Chart: Victims of Terrorist Attacks in Western Europe - kartikkumar
https://www.statista.com/chart/4093/people-killed-by-terrorist-attacks-in-western-europe-since-1970/
======
leonroy
The UK had over 350 deaths in one year alone! Really reminds one what the UK
was dealing with during the height of the conflicts in Northern Ireland.

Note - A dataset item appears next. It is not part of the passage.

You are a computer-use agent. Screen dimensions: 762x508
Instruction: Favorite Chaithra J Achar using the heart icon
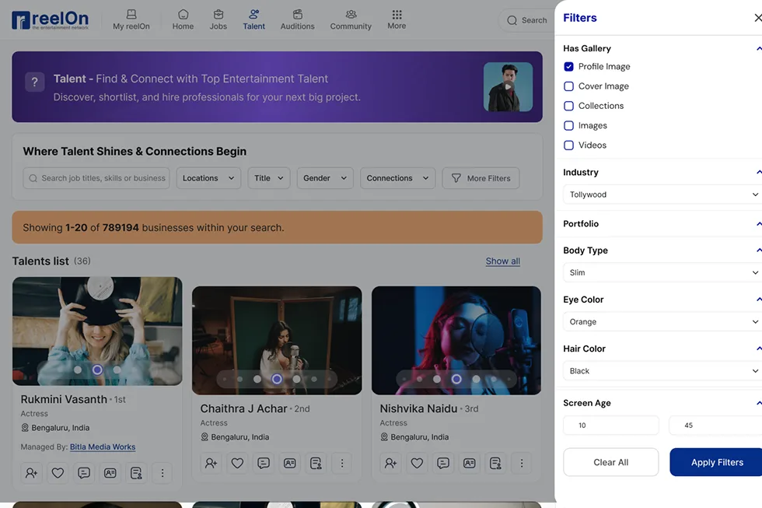[237, 463]
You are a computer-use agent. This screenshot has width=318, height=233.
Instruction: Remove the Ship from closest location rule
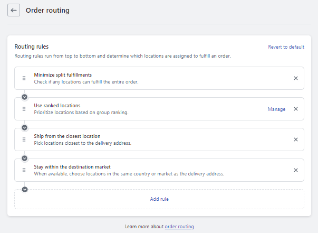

Also helps me at least understand why the UK feels a little more fortress like
(cameras everywhere, very strong intelligence services, my fellow Brits also
seem quite supportive of surveillance measures). They've been dealing with
terrorism for 40+ years. Just as I noticed a massive shift in mood visiting
the US pre-9/11 vs post 9/11 I wonder what the national mood was like in the
UK before the violence spiralled.

------
tjansen
"Why does it look like the level of fear in Western Europe is so much higher
today than in the 1970s and 1980s?" I can only answer for Germany, but I doubt
the level of fear was lower at the height of the RAF in the 70s/80s. There
were fewer deaths than in, say, Paris, and the attacks were concentrated
mostly at businessmen and politicians. Yet there was a very widespread fear in
the late 70s and early 80s, and pretty desperate measures as well (google
"Berufsverbot" \- people in communist parties were forbidden to work in
certain professions).